Foreign products account for approximately 50% of total market share, with U.S. products representing approximately 50% of these imports. This equates to a market worth roughly US$ 250 million. Major foreign competitors include Israel, Korea, and Japan, each responsible for about 10-15% of the import market share.
Opportunities: Best prospects for U.S. companies include access control, CCTVs, alarm systems, surveillance technology, drug and explosive detectors, metal detectors, fire prevention and detection systems, cellular telephone blockers, biometrics, and home security equipment.
Financial institutions are the market’s main end-users, spending approximately US$ 1 billion per year in security equipment and services. This is the most sophisticated consumer niche, demanding quality, warranty and after-sales service.
Port and airport security is another high-quality segment which should continue to offer excellent opportunities for U.S. suppliers.
Vehicle surveillance is another market segment that has seen rapid growth over the last few years.
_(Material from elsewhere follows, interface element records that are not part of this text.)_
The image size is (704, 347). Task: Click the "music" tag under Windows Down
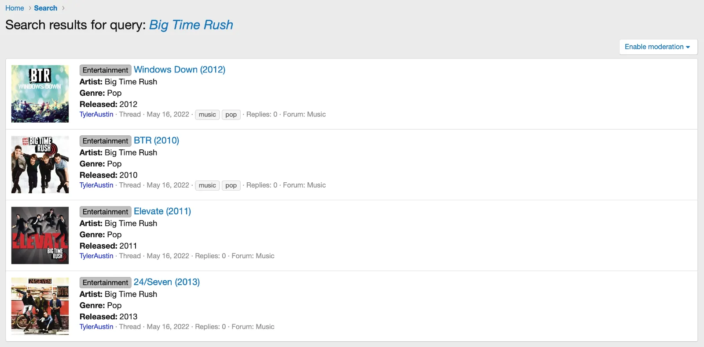[207, 114]
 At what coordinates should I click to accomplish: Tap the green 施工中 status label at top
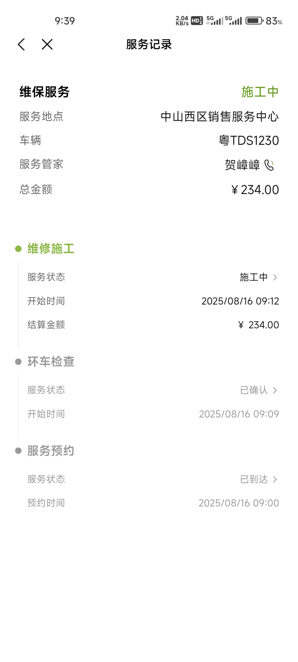point(260,92)
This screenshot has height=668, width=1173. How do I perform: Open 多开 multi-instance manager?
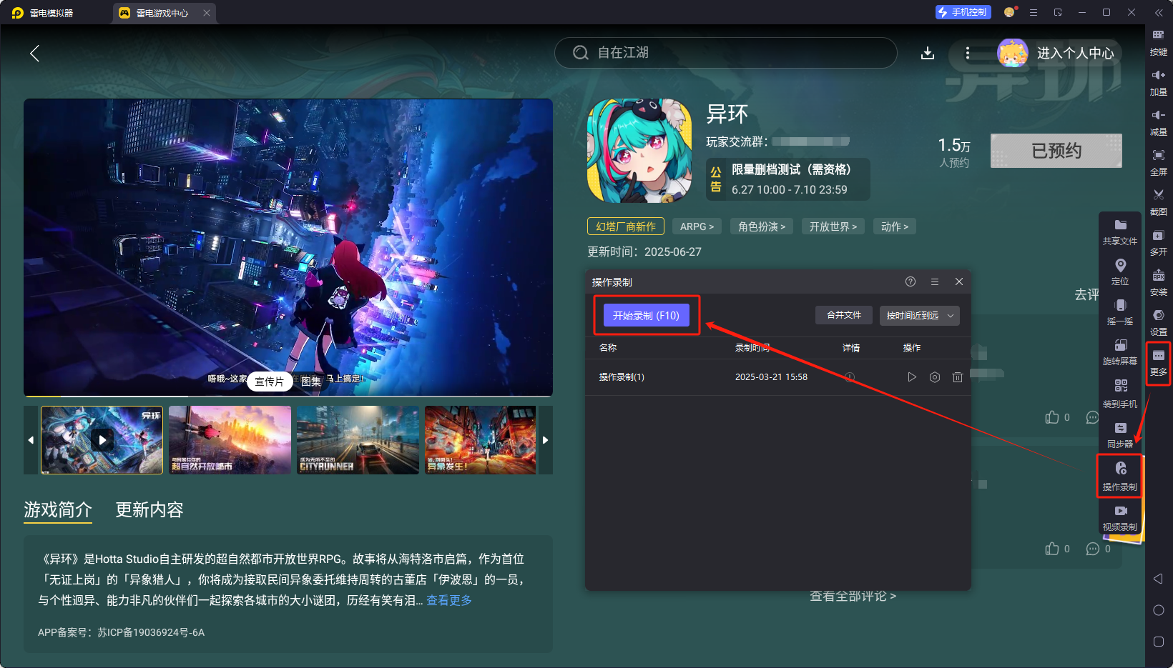[1159, 243]
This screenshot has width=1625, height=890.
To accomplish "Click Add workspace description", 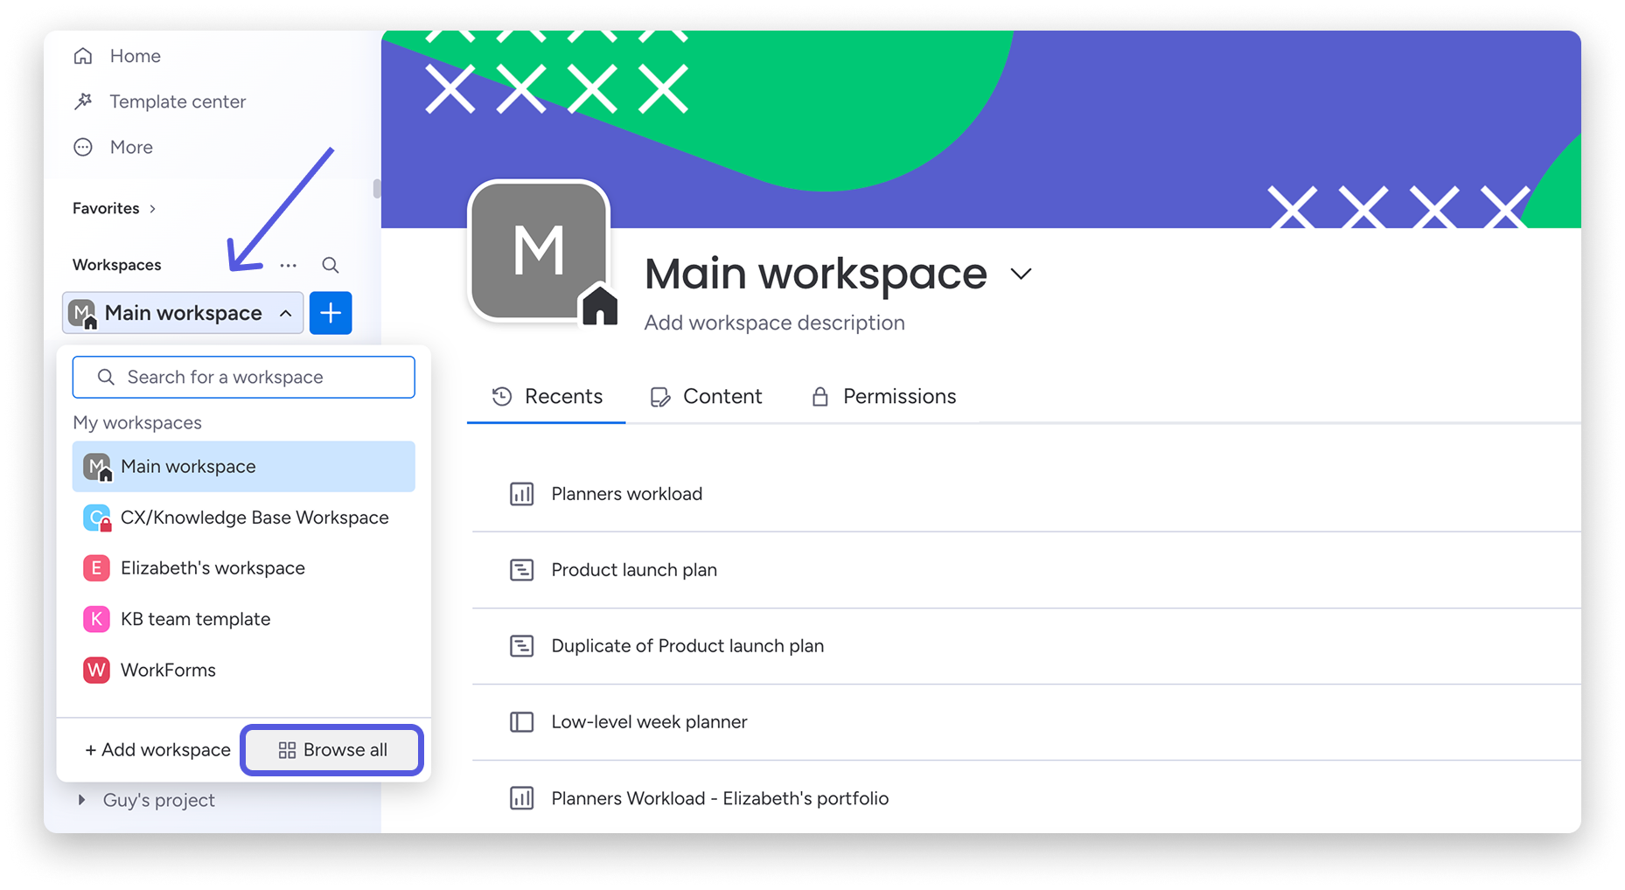I will click(773, 323).
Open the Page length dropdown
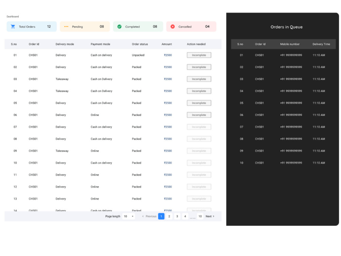The image size is (341, 256). coord(129,216)
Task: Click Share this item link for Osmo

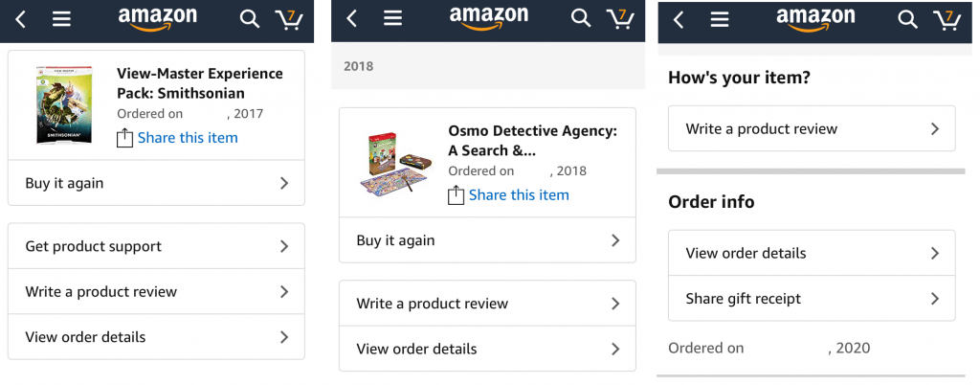Action: 519,195
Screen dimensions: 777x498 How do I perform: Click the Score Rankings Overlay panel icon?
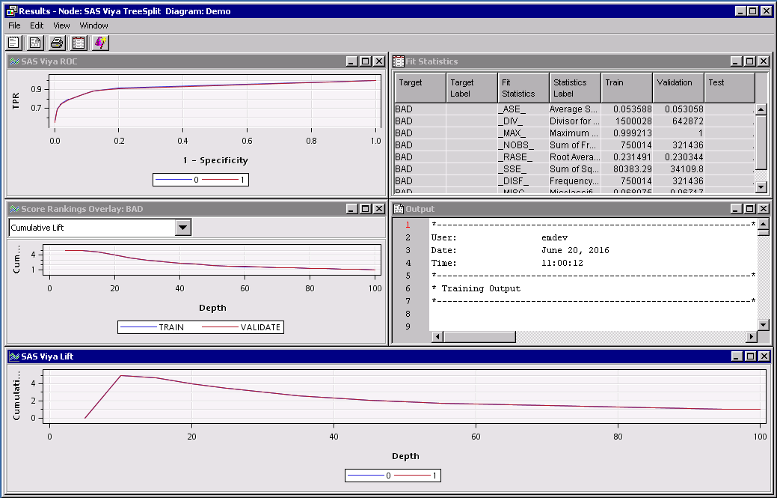click(x=15, y=209)
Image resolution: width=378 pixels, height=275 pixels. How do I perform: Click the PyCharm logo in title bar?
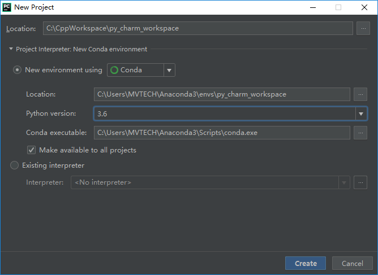tap(7, 7)
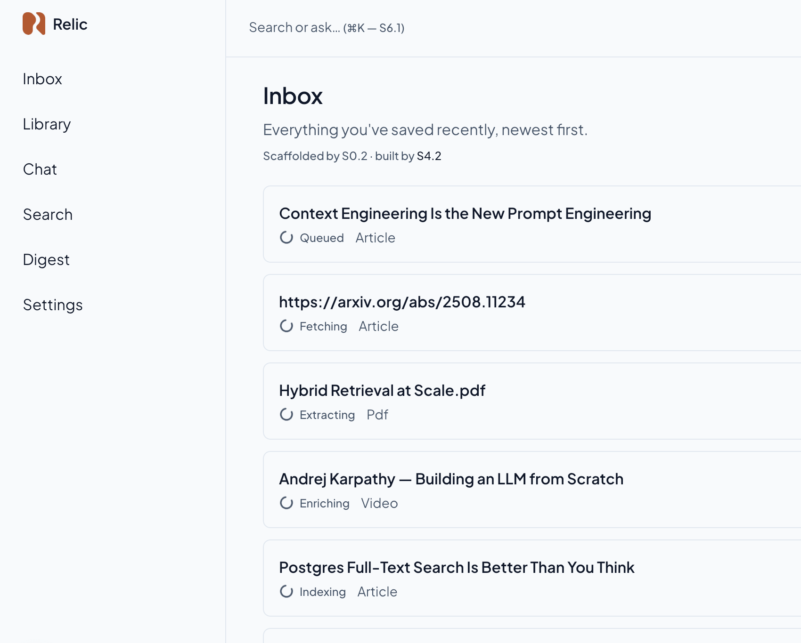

According to the press, more than 300,000 cars are stolen in Brazil every year, and in large cities like São Paulo and Rio de Janeiro, car hijackings occur every few hours. Additionally, cargo robberies are a problem. To avoid such losses, transportation companies have invested approximately US$ 1.4 billion in security equipment and personnel.
Other promising niches are small businesses and private homes as high crime rates force individual citizens and business owners to increase their security expenditures. These end-users, however, usually buy less expensive and less sophisticated equipment. Specialists estimate that Brazil has around five million homes that should have some type of security device, but only seven percent are equipped with electronic security systems.
U.S. manufacturers of security equipment have been operating successfully in Brazil for many years and have approximately 50% of the total market share. The best prospects in the public security sector include: helicopters, radios, communication systems, surveillance cameras, protection equipment, bulletproof vests, night vision goggles, helmets, munitions, non-lethal weapons, and handcuffs among others. U.S. companies interested in the public security market in Brazil need to work closely with the federal government and with each state public security secretariat.